=== Provided text ===
>>

As regards the right to housing a comprehensive right encapsulating access to appropriate, secure, and sustainable accommodation (established under international law in UDHR art 25, CRC art 27(3), ICESCR art 11(1), ECHR art 8, the European Social Charter art 31, and the Charter of Fundamental Rights of the European Union art 34) the studied national legislations legislative frameworks exclude undocumented families from social (state subsidised) housing:

 

“Of all rights, undocumented families’ right to access housing is least protected in national legislation. in fact, no national legislation in any European member state explicitly protects undocumented children’s right to shelter or housing” (ECRE 2013: 79).

 

Italy and the UK who previously offered social assistance in the form of housing allowance to vulnerable undocumented families at risk of destitution, have progressively removed any assistance. At the same time it is also found that in the UK the law places legal duties on local authorities to provide accommodation support in specific circumstances including for undocumented families. Local authorities have a duty to provide accommodation support to avoid a breach of human rights.

 

A social enterprice in the UK called ‘Apps for Good’ offers classes is ‘Stop and Search.’ This is a mobile application designed to make stop and search a transparent and fair process. In the UK the police have the authority to stop people and ask them to identify themselves, or proceed to search them. The procedure makes young people feel disempowered, criminalised and confused. The mobile application allows users to learn about their legal rights under the stop and account and stop and search procedures. Using easy to understand pictograms, users can quickly understand what rights they have in law and so, not feel intimidated or confused should they be subject to such a procedure. The application has an added feature to allow users to log their experience into the centralised database. This involves rating their experience and providing simple, key data on themselves so that the application can analyse, draw patterns from and map stop and searches in the UK. Finally the application provides information to users on lodging a complaint against the police. The application could easily be developed to include rights in detention centres and contacts to lawyers and migrants’ rights groups.

<<

=== Material provided ===
>>

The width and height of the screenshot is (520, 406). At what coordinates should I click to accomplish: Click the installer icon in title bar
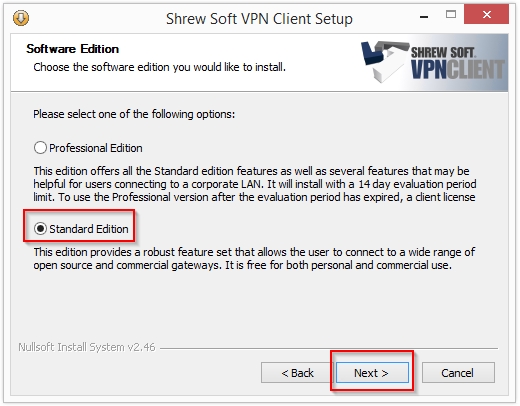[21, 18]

<<
>>

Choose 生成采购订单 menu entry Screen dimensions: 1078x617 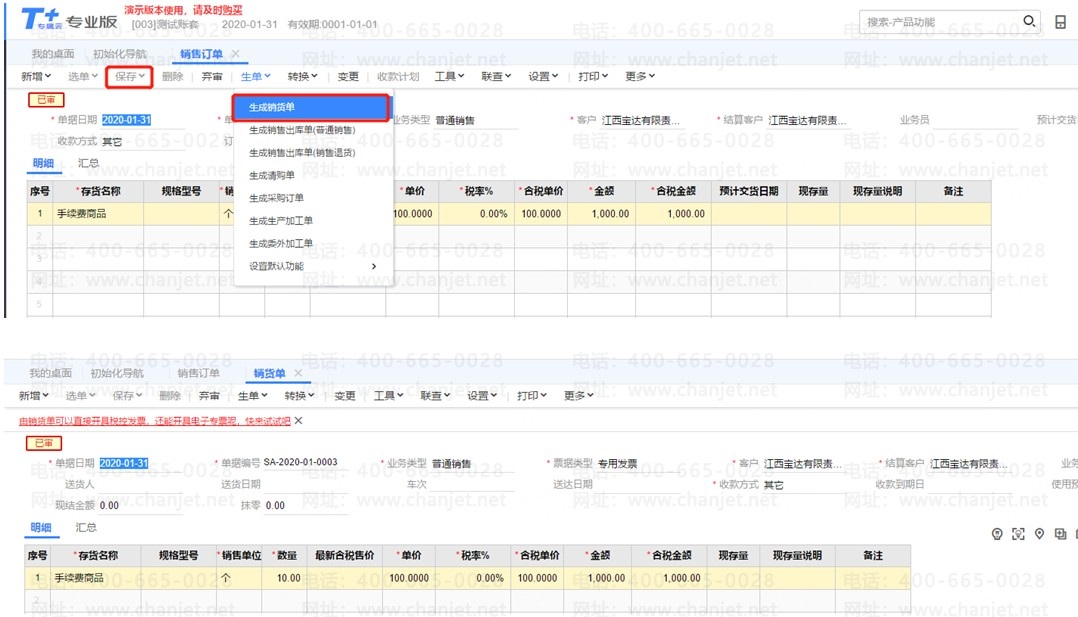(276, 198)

<<

=== To be done ===
Repeat, word for word, the part of the housing rights text from "As regards the" up to and including "(ECRE 2013: 79).".

=== Written answer ===
As regards the right to housing a comprehensive right encapsulating access to appropriate, secure, and sustainable accommodation (established under international law in UDHR art 25, CRC art 27(3), ICESCR art 11(1), ECHR art 8, the European Social Charter art 31, and the Charter of Fundamental Rights of the European Union art 34) the studied national legislations legislative frameworks exclude undocumented families from social (state subsidised) housing:

 

“Of all rights, undocumented families’ right to access housing is least protected in national legislation. in fact, no national legislation in any European member state explicitly protects undocumented children’s right to shelter or housing” (ECRE 2013: 79).